Anweisung: Schreibe die folgenden Zeilen in eine JSON-Liste von Zeichenketten um, eine Zeichenkette pro Zeile, und lass Leerzeilen weg. Übernimm die Bilder nicht in die Antwort.

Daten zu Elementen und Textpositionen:
◇ ◇ ◇ ◇ ◇ ◇ ◇

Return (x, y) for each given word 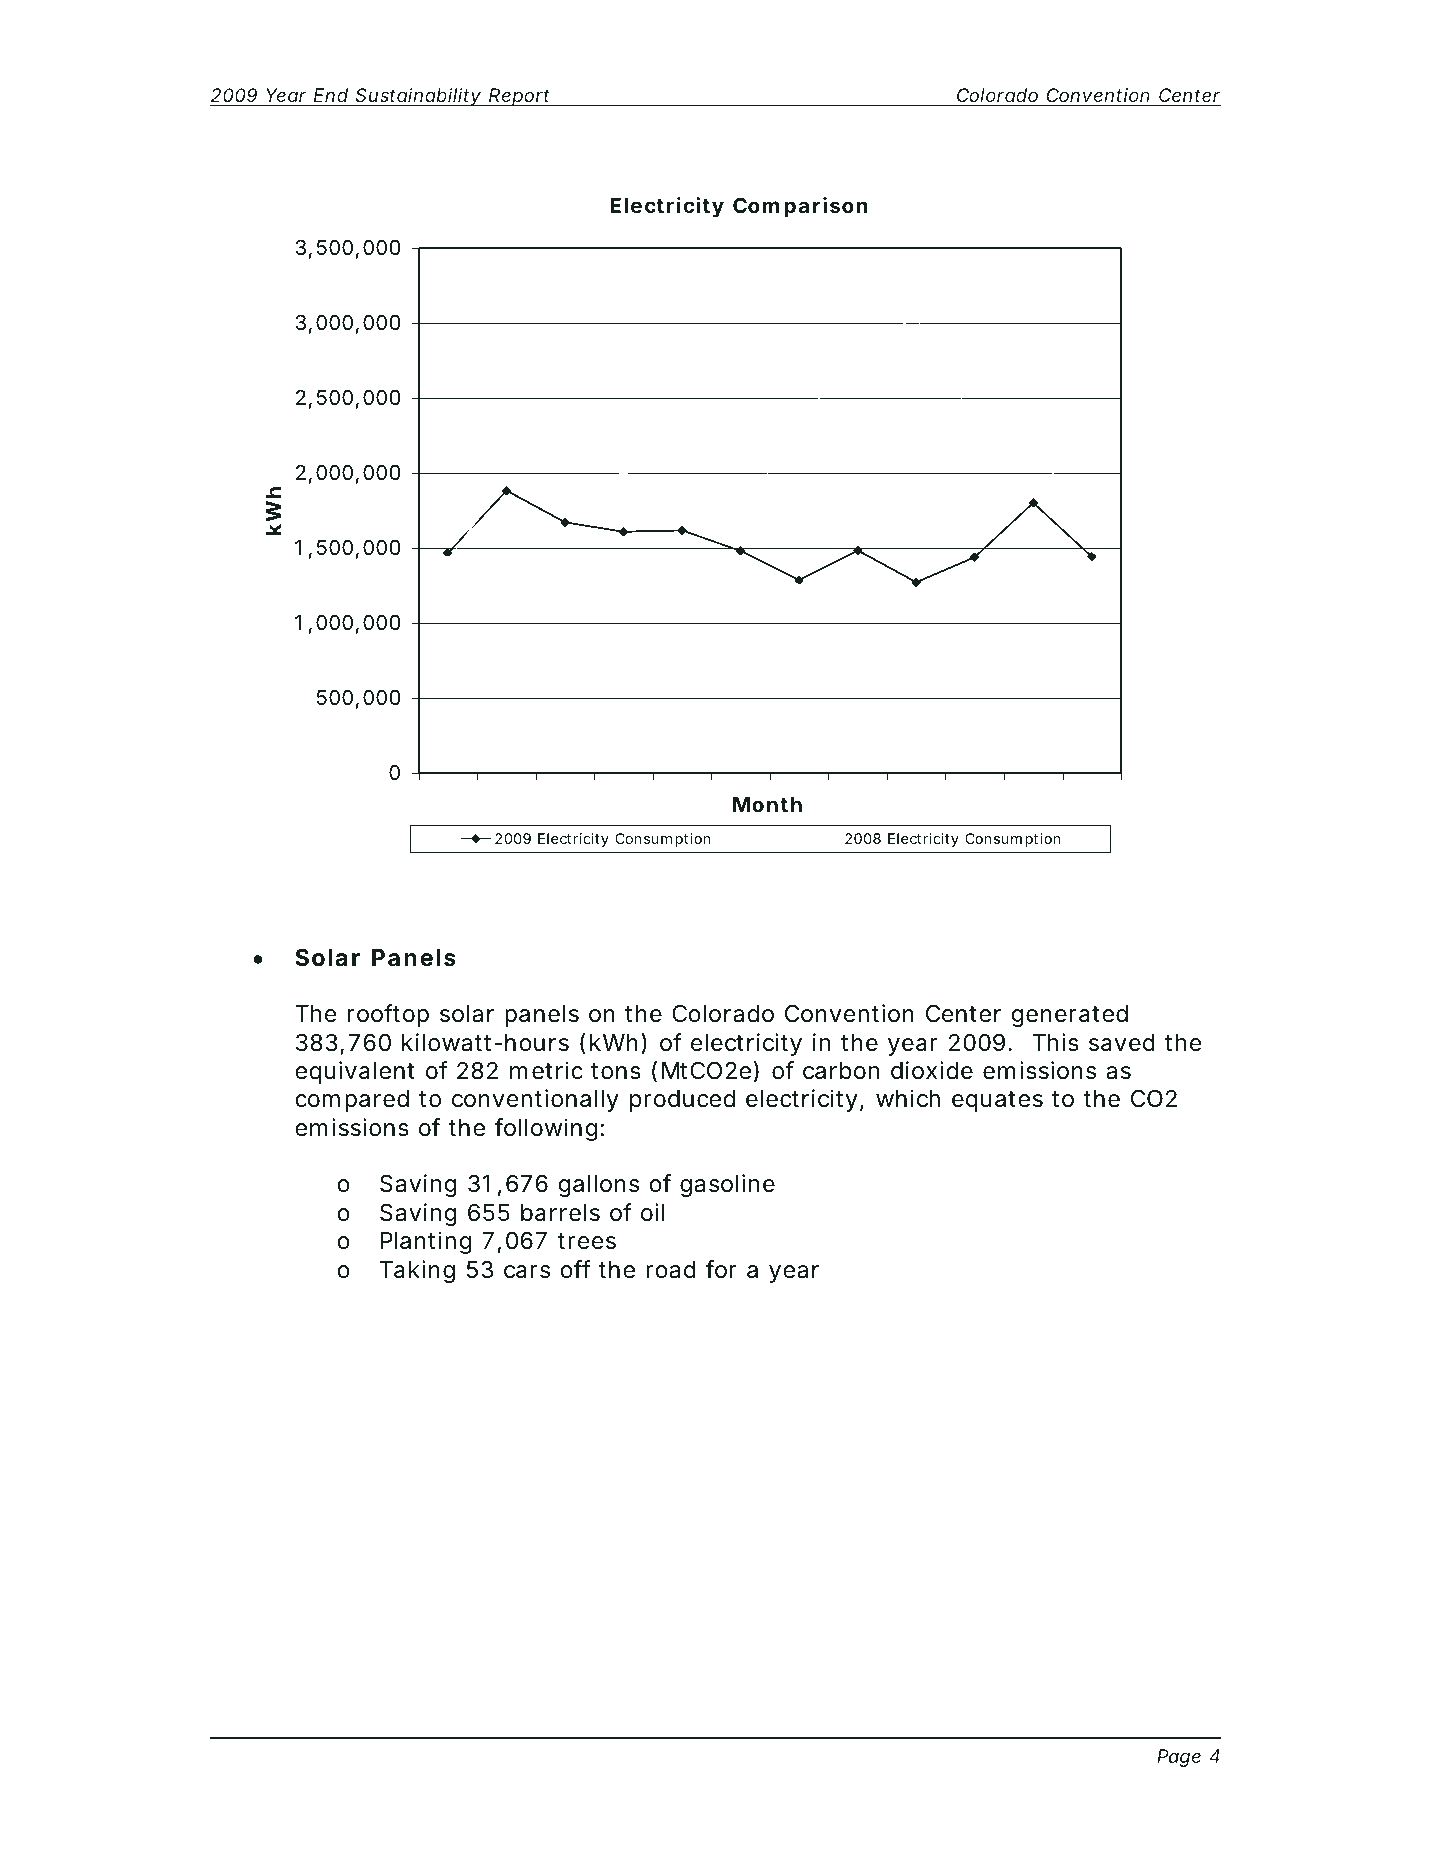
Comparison (800, 207)
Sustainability (418, 97)
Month (767, 804)
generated (1070, 1016)
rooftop (388, 1015)
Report (520, 97)
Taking (417, 1271)
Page (1179, 1758)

◇ ◇ ◇ ◇ ◇ ◇ ◇

Lösung:
[
  "Return (x, y) for each given word ",
  "Comparison (800, 207)",
  "Sustainability (418, 97)",
  "Month (767, 804)",
  "generated (1070, 1016)",
  "rooftop (388, 1015)",
  "Report (520, 97)",
  "Taking (417, 1271)",
  "Page (1179, 1758)"
]